* [Task details]:
Lines with the word "will" are the answer; copy each of them from the data below.

··· Provided data

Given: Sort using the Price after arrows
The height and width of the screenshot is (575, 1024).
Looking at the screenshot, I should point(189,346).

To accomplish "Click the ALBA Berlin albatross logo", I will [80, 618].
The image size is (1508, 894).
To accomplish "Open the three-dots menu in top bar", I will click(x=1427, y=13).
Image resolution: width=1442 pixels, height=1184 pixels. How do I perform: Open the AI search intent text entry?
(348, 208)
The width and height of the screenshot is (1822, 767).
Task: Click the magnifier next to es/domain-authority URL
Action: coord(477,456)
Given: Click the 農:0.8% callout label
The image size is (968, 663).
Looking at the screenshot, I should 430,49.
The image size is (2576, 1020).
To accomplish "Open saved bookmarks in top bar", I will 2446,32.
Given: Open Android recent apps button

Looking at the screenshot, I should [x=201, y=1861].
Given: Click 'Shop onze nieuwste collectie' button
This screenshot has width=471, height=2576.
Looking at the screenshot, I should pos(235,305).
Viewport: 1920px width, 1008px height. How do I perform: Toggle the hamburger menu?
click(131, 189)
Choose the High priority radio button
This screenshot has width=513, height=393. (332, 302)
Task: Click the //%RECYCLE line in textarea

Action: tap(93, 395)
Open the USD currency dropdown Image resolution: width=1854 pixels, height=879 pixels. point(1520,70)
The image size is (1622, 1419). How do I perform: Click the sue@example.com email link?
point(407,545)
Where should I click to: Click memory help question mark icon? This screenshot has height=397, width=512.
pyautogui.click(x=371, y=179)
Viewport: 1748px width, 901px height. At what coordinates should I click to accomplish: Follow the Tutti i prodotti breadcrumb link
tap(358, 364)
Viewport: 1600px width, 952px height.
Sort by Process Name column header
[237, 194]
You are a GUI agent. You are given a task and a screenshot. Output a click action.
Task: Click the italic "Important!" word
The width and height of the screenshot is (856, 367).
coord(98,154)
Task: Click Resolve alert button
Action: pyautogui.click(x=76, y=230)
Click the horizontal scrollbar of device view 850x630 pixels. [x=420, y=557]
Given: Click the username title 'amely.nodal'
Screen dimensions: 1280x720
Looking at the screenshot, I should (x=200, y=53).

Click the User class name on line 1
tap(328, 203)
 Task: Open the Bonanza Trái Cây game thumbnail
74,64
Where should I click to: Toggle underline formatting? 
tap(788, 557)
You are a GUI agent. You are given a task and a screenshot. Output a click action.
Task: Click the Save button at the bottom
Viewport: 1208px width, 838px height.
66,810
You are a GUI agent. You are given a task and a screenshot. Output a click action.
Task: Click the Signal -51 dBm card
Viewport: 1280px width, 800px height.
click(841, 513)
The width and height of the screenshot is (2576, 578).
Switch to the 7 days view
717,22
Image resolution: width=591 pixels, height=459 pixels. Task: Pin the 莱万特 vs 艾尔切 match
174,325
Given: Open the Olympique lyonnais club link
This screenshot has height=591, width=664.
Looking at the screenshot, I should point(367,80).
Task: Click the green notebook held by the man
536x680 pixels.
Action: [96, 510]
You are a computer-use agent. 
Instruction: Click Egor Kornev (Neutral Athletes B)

······

* [Expected answer]:
To accomplish "Click the ALBA Berlin albatross logo", I will [80, 618].
To accomplish "Open the three-dots menu in top bar", I will click(x=1427, y=13).
To accomplish "Open saved bookmarks in top bar", I will 2446,32.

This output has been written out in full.